Axel glanced over at the Mustang then read each letter on the personalized tag aloud. “M-R-S-D-D-X-N.” He scratched his head. “I don’t get it. M-R-S-D-D-X-N. How do you say that anyways? Mor-as-id-ack-sen? Mar-as-dix-a-dene? Hell if I know!” Axel exclaimed.
“It says Mrs. D. Dixon, as in she’s Daryl Dixon’s wife you moron!” Abe hissed.
“Well I’ll be!” Axel exclaimed as he slapped his forehead.
“And ‘Blondie,’ as you called her is named Andrea. She’s an attorney down at Michonne Grimes’ law firm. And even though she frequently brings her S class Mercedes in for a wash and wax every other week, she didn’t need to drive here today because her SISTER IN LAW gave her a ride to meet their husbands for dinner and dancing out on the town tonight, which they are inclined to do most Fridays in summer. You’d know that if you’d been here a little longer. By the way, her tags reads M-R-S-M-D-X-N, as in Mrs. Merle Dixon, in case she ever brings her car in and you have to wash it or work on it!” Glenn added.
Axel’s jaw dropped. “So you mean to tell me that Daryl & Merle… our bosses, are married to that hot pair of lesbians in one o’ those freaky, open marriages? Cool!!!”
“No Axel!” they all exclaimed while shaking their heads in disbelief at just how truly dense he really was.
“For the last time… They’re NOT lesbians!” T-Dogg nearly shouted.

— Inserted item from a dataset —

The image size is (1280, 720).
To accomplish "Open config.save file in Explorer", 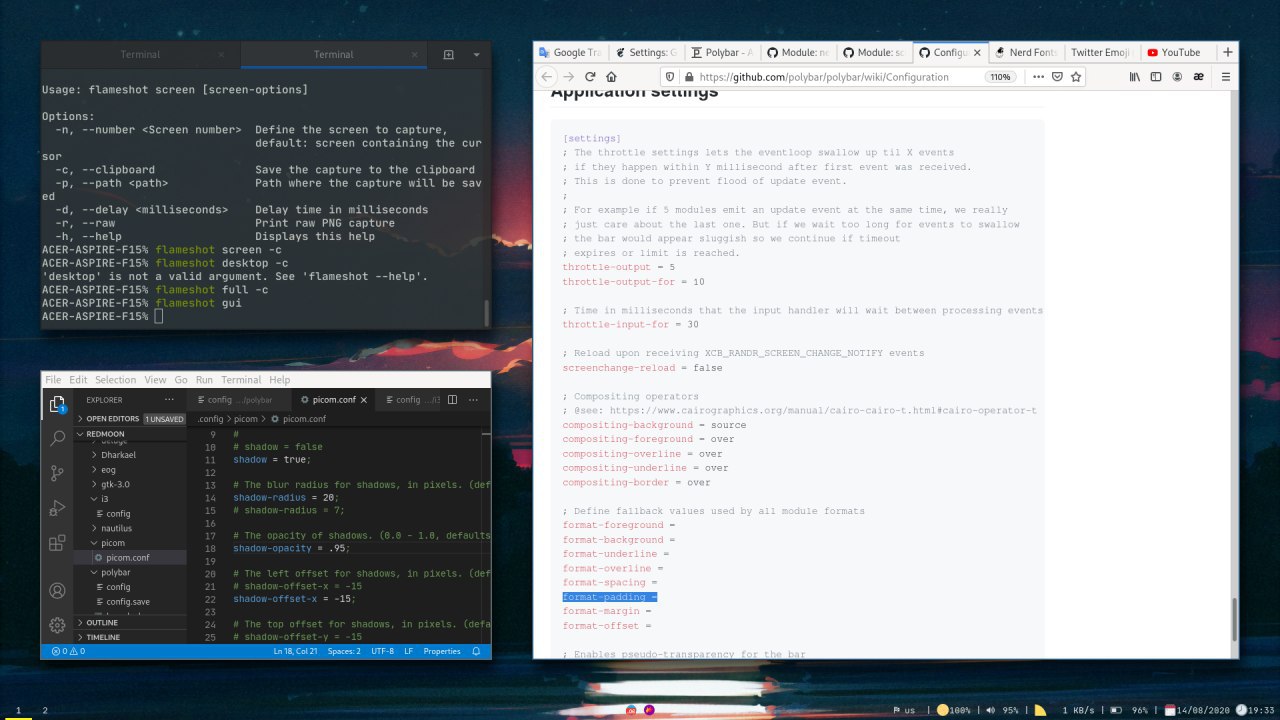I will point(128,601).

Just then, the two ‘not lesbians’ in question Carol & Andrea, along with their husbands, Daryl and Merle Dixon, respectively, were headed on their way out the side entrance of the showroom to leave for the evening. They all waved goodbye to the mechanics then climbed into Merle’s 4 door Ford F-150 truck to carpool to their dinner reservations at Dale Horvath’s Steakhouse. Just before they pulled off, Daryl jogged over to where the fellows were standing and told T-Dogg that he and his brother would be out pretty late that night with the wives and that they wouldn’t be in until after noon that next day. He then informed him that Tyreese Williams, the dealership’s showroom manager (as well as Abe’s brother in law; he was married to Ty’s sister Sasha), and Rosita, the front desk receptionist, as well as a few other members of the staff would be in first thing to handle any early sales or issues. He then bid them good night with a wink, before joining his party and the happy foursome then sped off into the night.
Axel looked around at the guys with a knowing smirk. “Just as I suspected! They ARE in an open marriage with those two sexy lesbians! Some guys have all the luck!”
The other guys just groaned as they dragged Axel’s CLUELESS ass with them back inside to lock up for the night.